# Matplotlib Architecture: Under the Hood

## Introduction

In the last section, we took a look at the pyplot interface, and covered just about everything you'll need to explore your data using the matplotlib library. While the pyplot interface is the most common way that you'll interact with matplotlib on a day-to-day basis, from time-to-time you'll find it's necessary to drop down into the lower levels of the matplotlib stack, and at that point, it's useful to know a bit about the architecture of the library.
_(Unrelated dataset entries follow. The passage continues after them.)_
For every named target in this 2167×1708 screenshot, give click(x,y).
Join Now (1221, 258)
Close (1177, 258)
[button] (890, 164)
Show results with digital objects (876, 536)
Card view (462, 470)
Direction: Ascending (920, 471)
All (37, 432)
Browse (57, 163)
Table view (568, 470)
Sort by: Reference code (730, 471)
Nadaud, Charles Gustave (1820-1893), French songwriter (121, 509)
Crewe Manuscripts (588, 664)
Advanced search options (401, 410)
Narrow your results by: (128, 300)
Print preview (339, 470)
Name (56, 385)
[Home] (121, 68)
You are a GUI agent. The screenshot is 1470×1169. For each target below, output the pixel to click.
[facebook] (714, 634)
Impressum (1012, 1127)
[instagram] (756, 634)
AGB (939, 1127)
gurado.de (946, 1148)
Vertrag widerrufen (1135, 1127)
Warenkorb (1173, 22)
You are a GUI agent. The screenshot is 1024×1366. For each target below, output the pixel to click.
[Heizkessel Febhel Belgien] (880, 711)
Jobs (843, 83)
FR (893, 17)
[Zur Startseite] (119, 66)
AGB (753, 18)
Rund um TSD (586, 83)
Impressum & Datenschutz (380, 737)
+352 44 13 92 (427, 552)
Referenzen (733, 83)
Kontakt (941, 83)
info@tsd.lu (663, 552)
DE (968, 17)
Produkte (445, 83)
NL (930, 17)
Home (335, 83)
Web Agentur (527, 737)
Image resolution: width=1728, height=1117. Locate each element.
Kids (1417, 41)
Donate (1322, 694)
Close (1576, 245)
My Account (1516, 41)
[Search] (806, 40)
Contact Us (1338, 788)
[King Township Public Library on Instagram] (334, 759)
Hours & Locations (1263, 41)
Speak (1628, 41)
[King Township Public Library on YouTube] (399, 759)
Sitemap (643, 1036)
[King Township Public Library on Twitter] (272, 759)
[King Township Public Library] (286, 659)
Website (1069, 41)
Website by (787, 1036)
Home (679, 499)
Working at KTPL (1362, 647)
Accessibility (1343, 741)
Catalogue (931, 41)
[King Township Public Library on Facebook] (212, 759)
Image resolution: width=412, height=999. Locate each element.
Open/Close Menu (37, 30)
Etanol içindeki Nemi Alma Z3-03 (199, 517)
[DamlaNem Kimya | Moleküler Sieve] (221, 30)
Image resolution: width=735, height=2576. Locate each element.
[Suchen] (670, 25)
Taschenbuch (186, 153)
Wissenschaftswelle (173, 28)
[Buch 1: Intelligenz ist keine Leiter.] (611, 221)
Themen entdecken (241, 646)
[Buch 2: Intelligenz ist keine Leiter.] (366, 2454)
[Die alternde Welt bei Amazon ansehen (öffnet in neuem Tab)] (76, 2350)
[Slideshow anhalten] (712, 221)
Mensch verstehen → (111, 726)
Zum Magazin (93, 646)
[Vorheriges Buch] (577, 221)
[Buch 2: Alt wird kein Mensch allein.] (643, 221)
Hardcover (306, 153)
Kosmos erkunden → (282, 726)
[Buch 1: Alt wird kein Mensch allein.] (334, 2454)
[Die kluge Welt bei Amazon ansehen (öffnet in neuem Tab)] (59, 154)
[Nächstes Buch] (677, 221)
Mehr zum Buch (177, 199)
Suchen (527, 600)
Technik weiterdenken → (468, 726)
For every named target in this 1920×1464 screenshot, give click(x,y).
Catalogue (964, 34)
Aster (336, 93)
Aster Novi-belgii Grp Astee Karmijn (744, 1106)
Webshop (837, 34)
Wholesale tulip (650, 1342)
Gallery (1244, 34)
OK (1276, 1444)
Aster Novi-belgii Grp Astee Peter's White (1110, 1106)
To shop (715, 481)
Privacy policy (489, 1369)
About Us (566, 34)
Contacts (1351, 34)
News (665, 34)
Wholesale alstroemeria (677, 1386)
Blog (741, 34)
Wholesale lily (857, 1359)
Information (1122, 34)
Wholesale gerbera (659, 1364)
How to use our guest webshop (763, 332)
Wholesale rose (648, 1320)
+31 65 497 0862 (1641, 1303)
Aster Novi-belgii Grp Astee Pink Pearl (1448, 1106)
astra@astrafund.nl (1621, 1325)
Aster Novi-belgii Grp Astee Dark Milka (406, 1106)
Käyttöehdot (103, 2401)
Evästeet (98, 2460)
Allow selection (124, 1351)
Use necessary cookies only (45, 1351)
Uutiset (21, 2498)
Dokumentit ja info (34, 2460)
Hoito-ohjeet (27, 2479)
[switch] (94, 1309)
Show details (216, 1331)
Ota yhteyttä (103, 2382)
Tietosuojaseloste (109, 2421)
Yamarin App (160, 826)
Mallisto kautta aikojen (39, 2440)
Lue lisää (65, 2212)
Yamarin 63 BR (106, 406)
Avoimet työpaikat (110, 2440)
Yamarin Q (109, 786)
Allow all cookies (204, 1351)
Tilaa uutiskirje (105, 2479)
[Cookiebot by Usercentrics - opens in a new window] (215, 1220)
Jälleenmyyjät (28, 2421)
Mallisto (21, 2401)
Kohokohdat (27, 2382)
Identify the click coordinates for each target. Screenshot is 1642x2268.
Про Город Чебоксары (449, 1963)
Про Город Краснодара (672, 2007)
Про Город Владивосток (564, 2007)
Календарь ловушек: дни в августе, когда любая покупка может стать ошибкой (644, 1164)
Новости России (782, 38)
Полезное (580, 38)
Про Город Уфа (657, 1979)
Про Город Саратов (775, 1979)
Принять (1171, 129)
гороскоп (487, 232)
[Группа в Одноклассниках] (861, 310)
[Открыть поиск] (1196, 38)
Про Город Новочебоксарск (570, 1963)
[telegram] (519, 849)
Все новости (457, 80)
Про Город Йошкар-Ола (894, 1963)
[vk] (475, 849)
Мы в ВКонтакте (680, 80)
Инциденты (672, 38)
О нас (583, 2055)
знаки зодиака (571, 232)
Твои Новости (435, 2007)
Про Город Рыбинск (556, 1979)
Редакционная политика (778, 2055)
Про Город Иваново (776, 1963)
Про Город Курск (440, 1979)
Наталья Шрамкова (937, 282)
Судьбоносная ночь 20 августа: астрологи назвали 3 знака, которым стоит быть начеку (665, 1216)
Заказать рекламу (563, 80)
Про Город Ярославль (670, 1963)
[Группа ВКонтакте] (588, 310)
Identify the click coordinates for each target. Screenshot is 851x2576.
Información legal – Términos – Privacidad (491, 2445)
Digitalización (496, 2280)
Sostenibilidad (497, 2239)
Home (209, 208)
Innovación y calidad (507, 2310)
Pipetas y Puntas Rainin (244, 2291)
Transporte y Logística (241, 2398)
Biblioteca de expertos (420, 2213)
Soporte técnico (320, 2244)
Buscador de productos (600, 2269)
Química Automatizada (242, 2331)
In this section, we'll "pop the hood" and take a look at how the matplotlib library works. Starting with this lesson, we'll get an overview of the library's architecture and we'll see a small example of the Object-Oriented API in action. Then, in the next lesson, we'll take a deeper look at the components of a typical matplotlib figure.  Finally, we'll loop back to the pyplot interface once again, and use everything we've just learned to understand what our pyplot-based scripts are doing "underneath the hood."

**What you'll learn:**
- The three-layer architecture of Matplotlib
- How the Backend, Artist, and Scripting layers interact
- Practical application of the Object-Oriented API
- Understanding what happens when you call pyplot functions

### The [not so normal] Setup

Now, this is normally the part where I would say something like "let's go ahead and run the normal setup code for our notebook", but in this lesson we'll be doing things a bit differently. The code below is our normal setup code, but with one minor difference: we're not importing the `pyplot` interface for this notebook, and that's because in this lesson, we'll be bypassing the `pyplot` interface and instead going straight to the Object-Oriented API to create our simple example visualization. So, for this lesson, let's go ahead and run our slightly abnormal setup code.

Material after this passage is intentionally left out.